What the Motion Picture industry has not figured out is that the price of any product will go down to its marginal cost. How do you make a profit in such an environment? Volume. The difficulty of course that the available time for watching movies is limited.

So let us look at what my internet service costs me. I pay about $40 a month for high speed cable. I'm a heavy user and spend probably 12 hours a day on the 'net. (retirement is fun) Figure 30 days in a month. Twelve hours a day. Sixty minutes an hour. That is 21,600 minutes a month. At $40 that comes to about .2¢ a minute. So what is a reasonable charge for entertainment? One or two cents a minute. At most. Don't forget that while I can't watch while I'm not at my computer I can be downloading. And if I was into it, file sharing.

New technology kills old business models. TV killed live stage entertainment. Just as motion pictures before it did. Lots of theaters had to convert to motion pictures. So how can motion pictures make money? Use them as vehicles to sell stuff. Just as Star Wars did. I have a plastic Yoda sitting atop my computer. Still. At my daughter's high school graduation yesterday they played the Star Wars theme music. I'm sure a royalty was paid.

Actors? Their value is going down. What will take its place? Community theater. My #1 daughter has provided The Rockford Dance Company with many years of free labor as a dancer in community productions. It is one way a small community like ours (150,000) can have live ballet. For my daughter of course it is a labor of love.

You can watch the rest of the videos by following the below links. You may have to click some of the links in the sidebars to get the whole thing.

Part One
Part Two - Shown above
Part Three
Part Four

Trial Editon

I highly recommend this history of book publishing and censorship. Steal This Film II. It may explain the origin of our First Amendment Rights.

Personally I was one of the first users of computer information distribution called Resource One which I accessed at the Whole Earth Store in Berkeley. That led me into the computer revolution and subsequently my design of the I/O board that went into the world's first BBS. I helped Ward and Randy fix some bugs in the early Intel Serial I/O chips with hardware fixes. I have a few more words on the subject at this link.

Cross Posted at Classical Values

3 comments:

tomcpp said...

Unfortunately it's long been decided how to cut costs in film making : scrap out the film, scrap out the actors.

Make it 100% virtual. Repeat some old story, have 90% of the actor's movements decided by some AI program, then use a director to correct out the kinks.
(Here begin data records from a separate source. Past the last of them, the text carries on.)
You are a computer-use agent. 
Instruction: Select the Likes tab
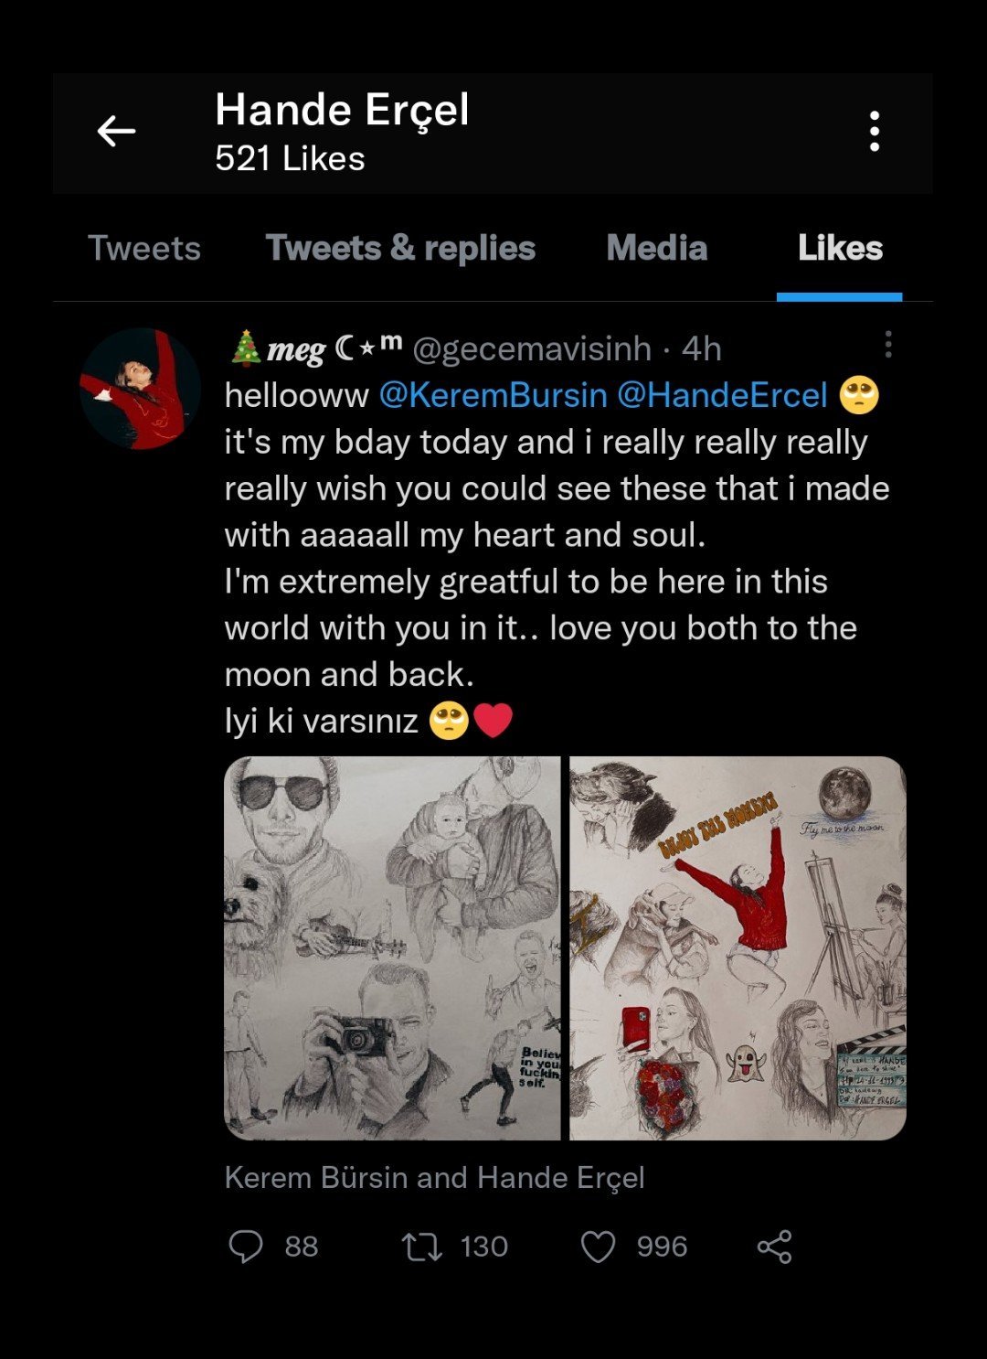point(840,249)

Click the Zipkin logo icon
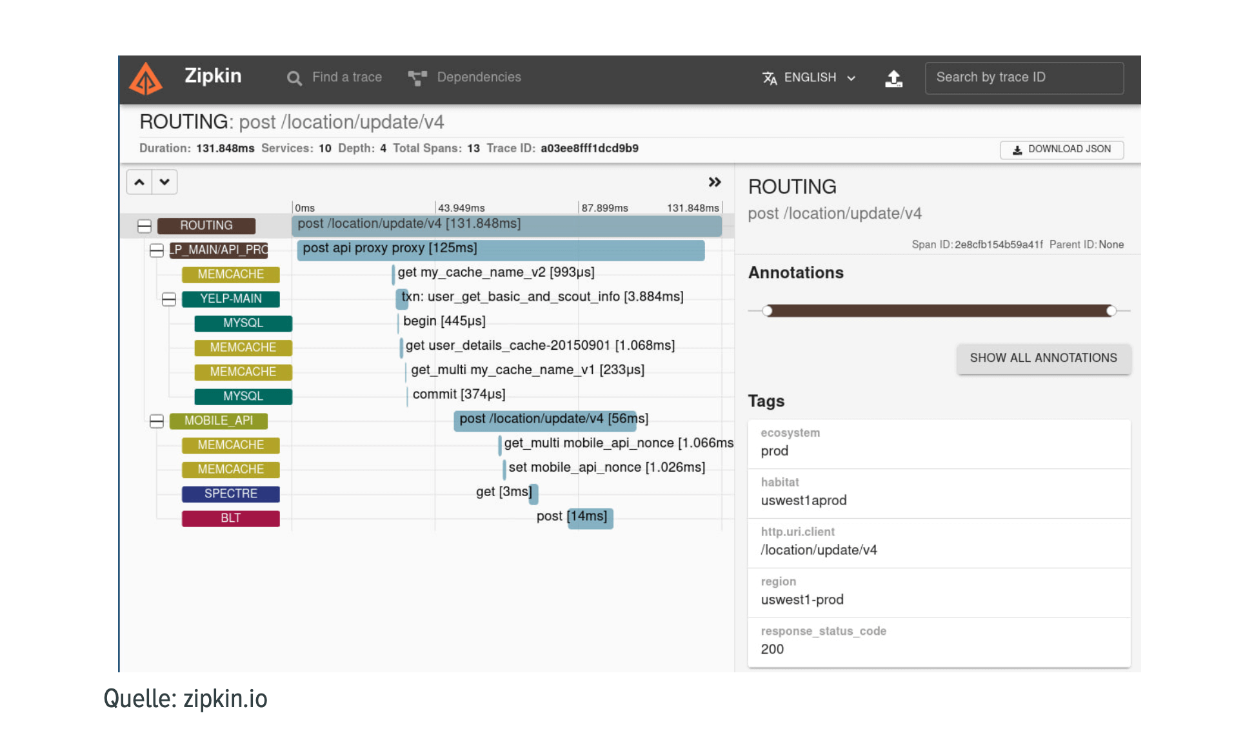[x=148, y=77]
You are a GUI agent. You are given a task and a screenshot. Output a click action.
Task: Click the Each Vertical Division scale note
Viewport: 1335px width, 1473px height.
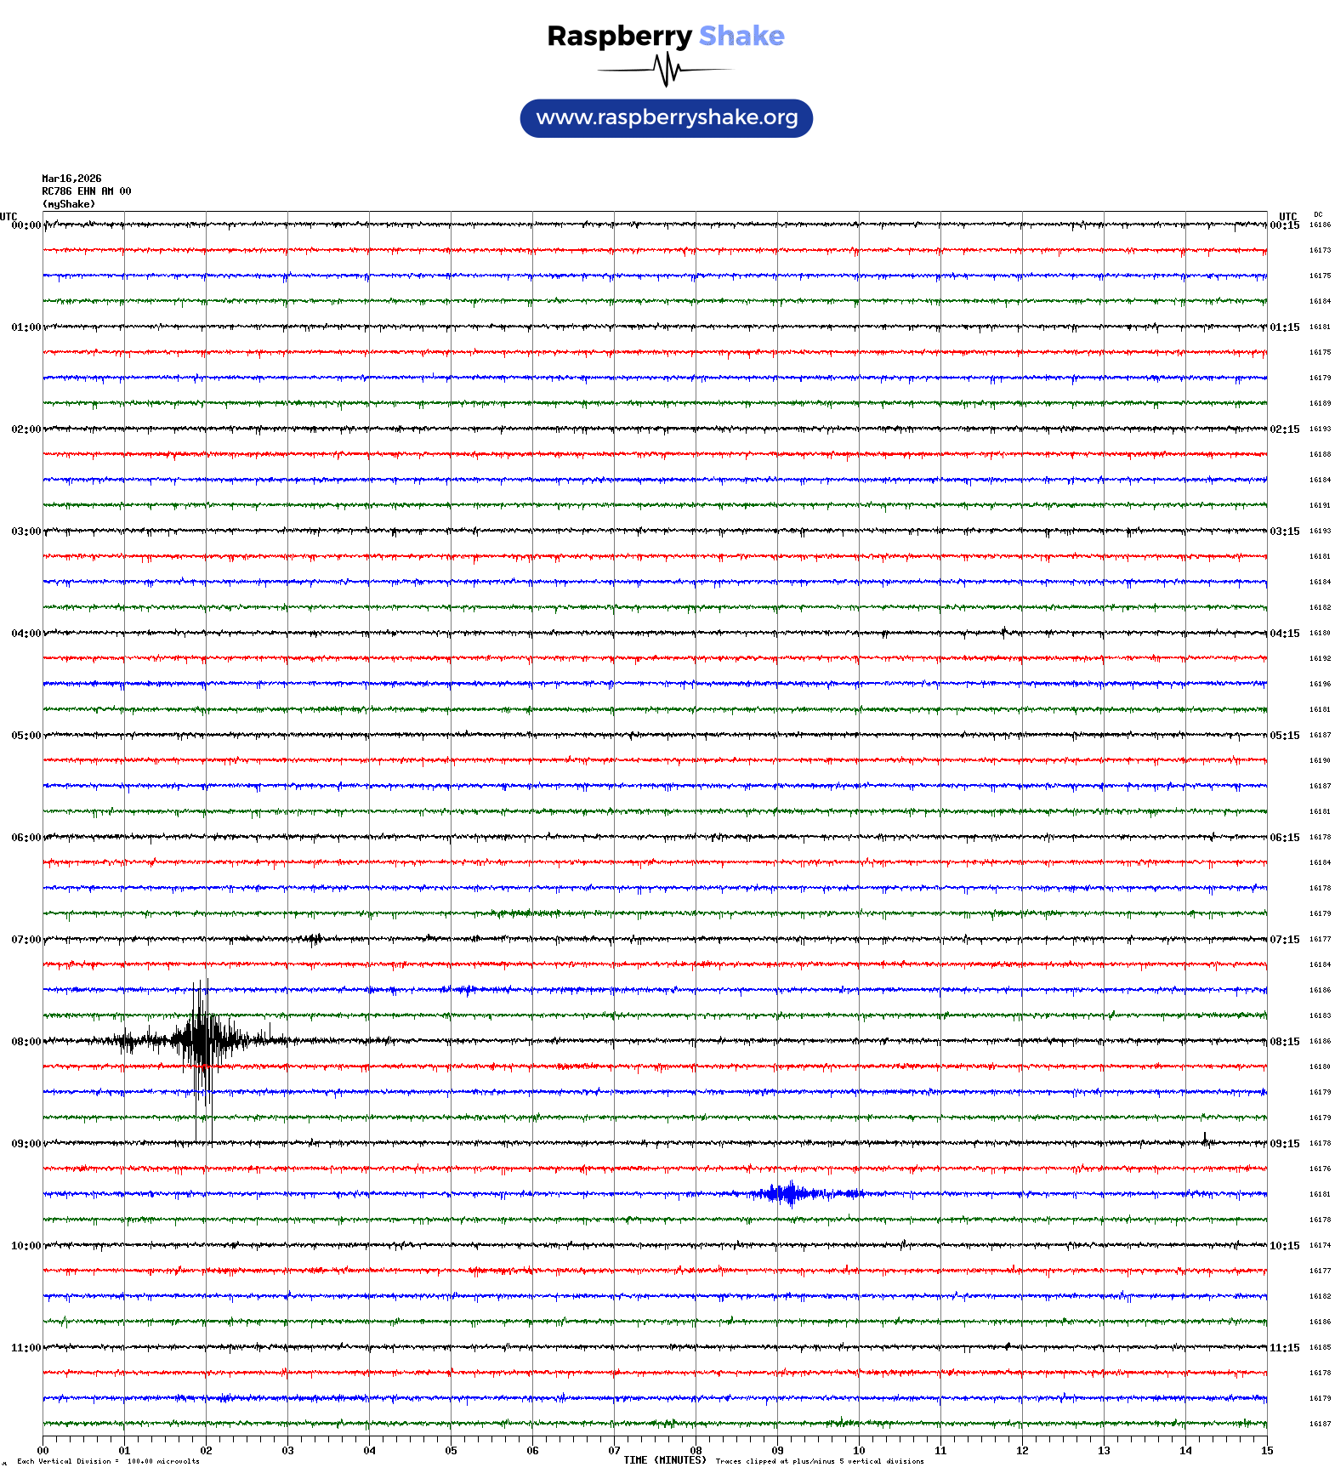[x=108, y=1461]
Sorry for your daughter, but the future is not free ballet. The future of entertainment is programs, just like the near future of just about any field is programs.

tomcpp said...

http://www.engadget.com/2009/05/29/video-dustbot-will-clean-up-the-eurotrash/

just the latest example

M. Simon said...

Don't feel sorry for my daughter. She enjoyed every minute of it. She was more often late to school than late to dance.